Bağışlar tamam… Şimdi geçici süreli servet vergisi öneriyorum
- GİRİŞ16.02.2023 15:38
- GÜNCELLEME20.02.2023 08:17
Dün gece olağan üstü saatler yaşadık. Türkiye tarihinin en büyük “bağış kampanyası” düzenlendi. Türk televizyonlarından canlı yayınlanan kampanyaya kamu ve özel sektör temsilcileri milyonlar bağışladı. Minik kalpler kumbaralarını açtırıp içindeki 50 tl’leri, 200 tl’leri bağışladı. Memurlar, işçiler, köylüler, esnaflar, tüccarlar, din adamları, öğrenciler, ev hanımları… Hasılı bu milletin tüm evlatları, Kahramanmaraş merkezli depremden etkilenen insanlarımız için kullanılmak üzere, AFAD ve KIZILAY’a 114 milyar lira bağış yaptı.
Allah bereketini artırsın, bağış yapanların kesesine Hızır uğrasın.
***
Gece boyu bağış yayınını izlerken, hem duygusal anlar yaşadık; hem başımızı avuçlarımızın arasına alıp uzun uzun düşündük.

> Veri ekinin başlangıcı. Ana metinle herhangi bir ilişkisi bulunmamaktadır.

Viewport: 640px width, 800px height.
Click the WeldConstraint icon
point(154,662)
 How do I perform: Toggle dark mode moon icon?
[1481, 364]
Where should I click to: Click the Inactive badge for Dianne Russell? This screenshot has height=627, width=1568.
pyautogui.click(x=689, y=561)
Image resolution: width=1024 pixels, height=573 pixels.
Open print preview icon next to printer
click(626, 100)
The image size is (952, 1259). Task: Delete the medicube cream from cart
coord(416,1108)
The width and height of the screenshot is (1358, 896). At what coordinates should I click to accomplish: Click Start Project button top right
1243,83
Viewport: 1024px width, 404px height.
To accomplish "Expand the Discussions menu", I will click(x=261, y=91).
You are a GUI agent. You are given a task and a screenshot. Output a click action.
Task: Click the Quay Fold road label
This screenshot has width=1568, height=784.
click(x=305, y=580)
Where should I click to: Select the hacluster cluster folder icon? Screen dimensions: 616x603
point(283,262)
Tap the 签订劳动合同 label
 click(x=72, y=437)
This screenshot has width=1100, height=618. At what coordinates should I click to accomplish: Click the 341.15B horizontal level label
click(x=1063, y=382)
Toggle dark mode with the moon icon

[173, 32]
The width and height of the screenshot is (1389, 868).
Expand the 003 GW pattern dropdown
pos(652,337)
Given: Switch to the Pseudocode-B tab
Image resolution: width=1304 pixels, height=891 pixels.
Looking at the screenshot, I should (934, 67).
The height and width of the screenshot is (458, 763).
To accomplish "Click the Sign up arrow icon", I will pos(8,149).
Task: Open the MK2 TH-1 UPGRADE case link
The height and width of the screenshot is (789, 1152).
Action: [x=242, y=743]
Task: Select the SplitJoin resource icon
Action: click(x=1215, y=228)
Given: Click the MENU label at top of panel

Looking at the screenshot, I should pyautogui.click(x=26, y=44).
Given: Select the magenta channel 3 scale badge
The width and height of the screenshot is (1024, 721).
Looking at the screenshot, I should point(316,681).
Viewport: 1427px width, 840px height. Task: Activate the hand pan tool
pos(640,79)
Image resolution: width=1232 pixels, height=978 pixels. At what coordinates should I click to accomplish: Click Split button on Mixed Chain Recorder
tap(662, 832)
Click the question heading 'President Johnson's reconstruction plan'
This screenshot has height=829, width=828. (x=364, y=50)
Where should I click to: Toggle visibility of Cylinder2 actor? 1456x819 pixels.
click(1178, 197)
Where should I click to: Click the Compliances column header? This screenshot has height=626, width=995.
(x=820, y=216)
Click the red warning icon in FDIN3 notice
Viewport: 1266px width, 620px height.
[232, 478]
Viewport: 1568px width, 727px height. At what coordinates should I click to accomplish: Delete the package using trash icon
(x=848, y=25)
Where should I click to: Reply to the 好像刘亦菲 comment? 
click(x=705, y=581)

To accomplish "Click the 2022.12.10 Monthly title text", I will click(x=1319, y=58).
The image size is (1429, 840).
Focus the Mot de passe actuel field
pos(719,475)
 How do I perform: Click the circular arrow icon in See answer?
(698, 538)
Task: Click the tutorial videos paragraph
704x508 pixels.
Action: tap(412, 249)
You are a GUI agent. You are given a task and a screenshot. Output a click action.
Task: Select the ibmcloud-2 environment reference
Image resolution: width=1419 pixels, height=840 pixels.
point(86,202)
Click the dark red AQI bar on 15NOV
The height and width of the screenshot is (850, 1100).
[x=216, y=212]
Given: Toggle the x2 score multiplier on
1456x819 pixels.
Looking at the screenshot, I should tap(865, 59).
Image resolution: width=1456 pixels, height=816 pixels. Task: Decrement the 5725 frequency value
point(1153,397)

Depremin yarasını sarmak için seferber olduk. Sorumluların hesaba çekileceği günleri sayar olduk. Sorumluluklarımızı birbirimize hatırlatmanın vaktini beklemeye başladık.
“ZENGİNDEN ALIN FAKİRE VERİN” DEDİĞİMİZİ HATIRLATIYORUM
Bu köşeyi takip edenler elbette hatırlayacaktır.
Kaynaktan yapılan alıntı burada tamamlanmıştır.